Small Farmers Creating a New Business Model as Agriculture Goes Local

Seems more like resurrecting an older business model.

Economists and agriculture experts say the “slow money” movement that inspired Mr. Varma, a way of channeling money into small-scale and organic food operations, along with the aging of the farmer population and steep barriers for young farmers who cannot afford the land for traditional rural agriculture, are only part of the new mix.

A looming shortage of migrant workers, with fewer Mexicans coming north in recent years, could create a kind of rural-urban divide if it continues, with mass-production farms that depend on cheap labor losing some of their price advantages over locally grown food, which tends to be more expensive. From the vineyards of California to the cherry orchards of Oregon, big agriculture has struggled this year to find willing hands.
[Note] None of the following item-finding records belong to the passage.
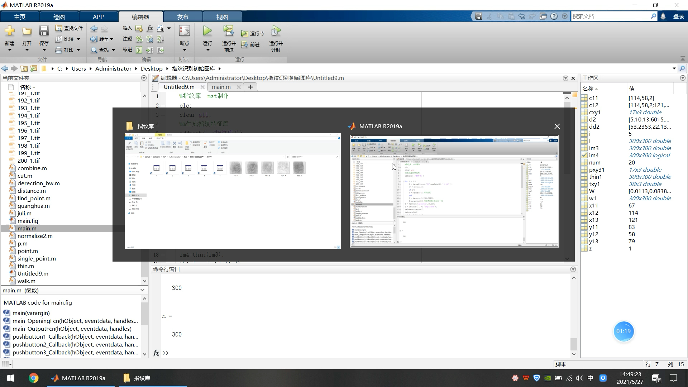Click the Run and Time icon
Viewport: 688px width, 387px height.
276,32
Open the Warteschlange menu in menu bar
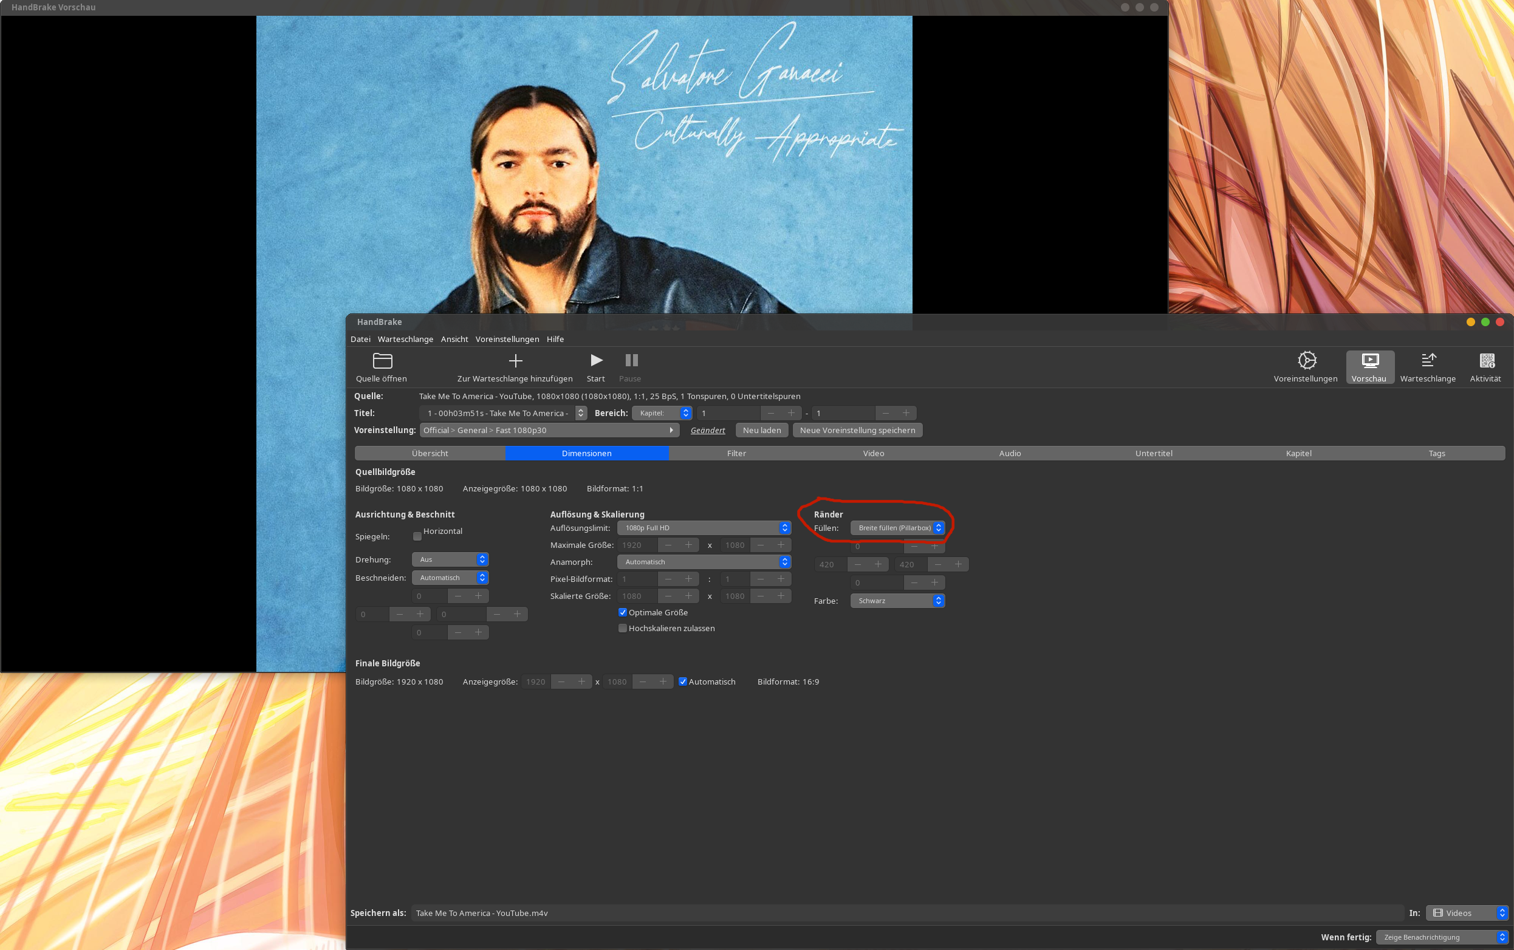Image resolution: width=1514 pixels, height=950 pixels. 405,339
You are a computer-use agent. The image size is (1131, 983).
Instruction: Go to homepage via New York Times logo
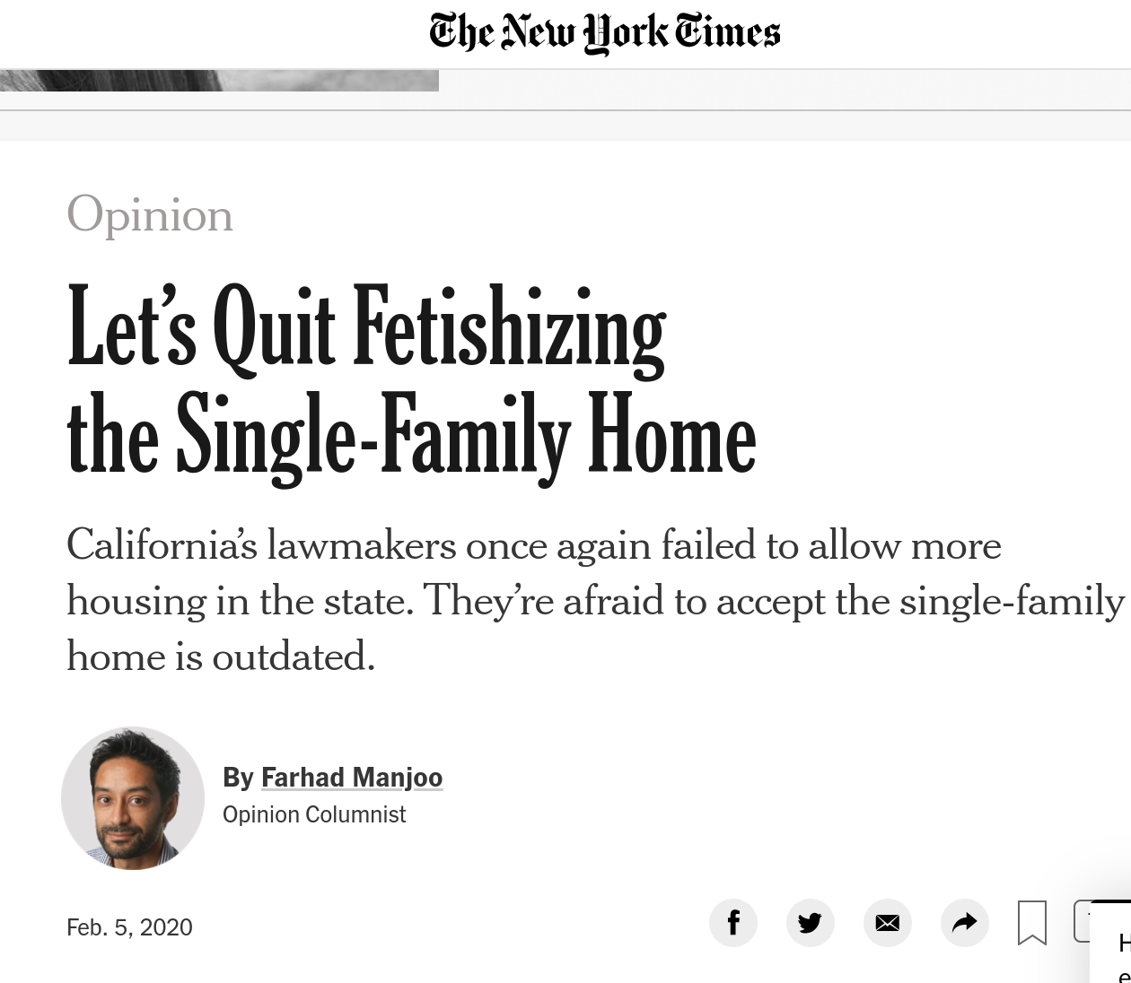pyautogui.click(x=605, y=32)
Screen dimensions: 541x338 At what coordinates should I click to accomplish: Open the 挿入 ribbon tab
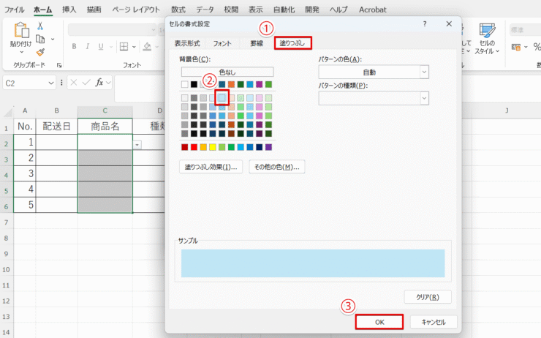[69, 10]
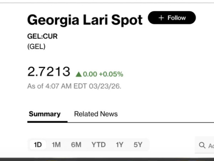Click the +0.05% percent change
Image resolution: width=214 pixels, height=161 pixels.
(x=111, y=74)
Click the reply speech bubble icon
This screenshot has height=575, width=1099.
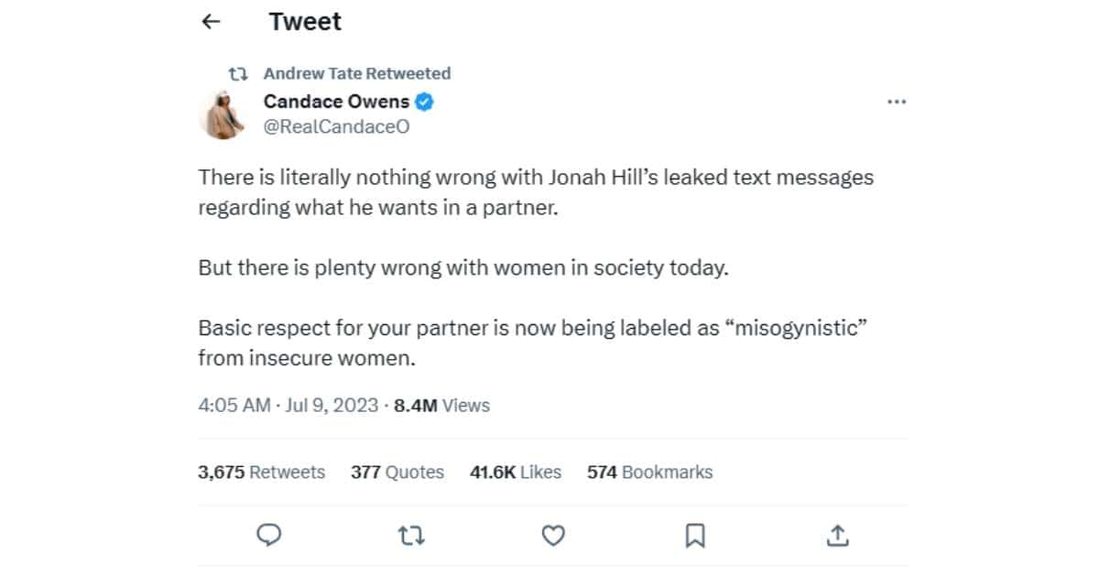pos(267,535)
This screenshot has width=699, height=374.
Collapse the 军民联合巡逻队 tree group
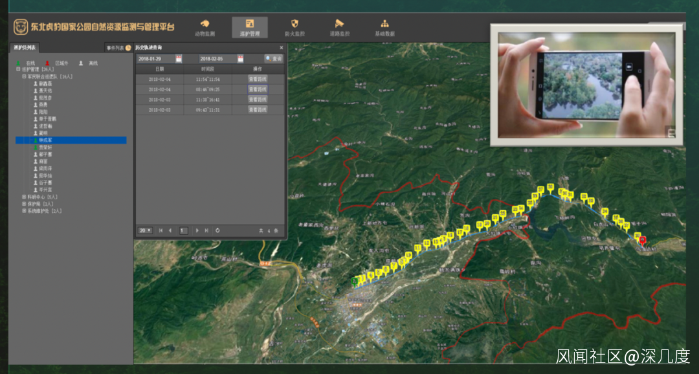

Local farm sales are becoming more stable, predictable and measurable. A study last fall by the Department of Agriculture said that local revenues had been radically undercounted in previous analyses that mainly focused on road stands and markets. When sales to restaurants and stores were factored in, the study said, the local food industry was four times bigger than in any previous count, upward of $4.8 billion.

More predictable revenue streams, especially at a time when so many investments feel risky, are creating a firmer economic argument for local farming that, in years past, was more of a political or lifestyle choice.

“How you make it pay is to get closer to the customer,” said Michael Duffy, a professor of economics at Iowa State University, capsuling the advice he gives to new farmers in the Midwest.

Labor, as it has been for generations in the United States, is still the big wrinkle for local growers. But in many cases, experts like Professor Duffy say, the local food system is increasingly going its own way, differentiated from the traditional labor pool of migrant workers that the United States’ mainstream produce system depends on. Many larger local farms hire Hispanic workers, but at more farm stands and markets, buying local also means, in subtle or not so subtle ways, buying native.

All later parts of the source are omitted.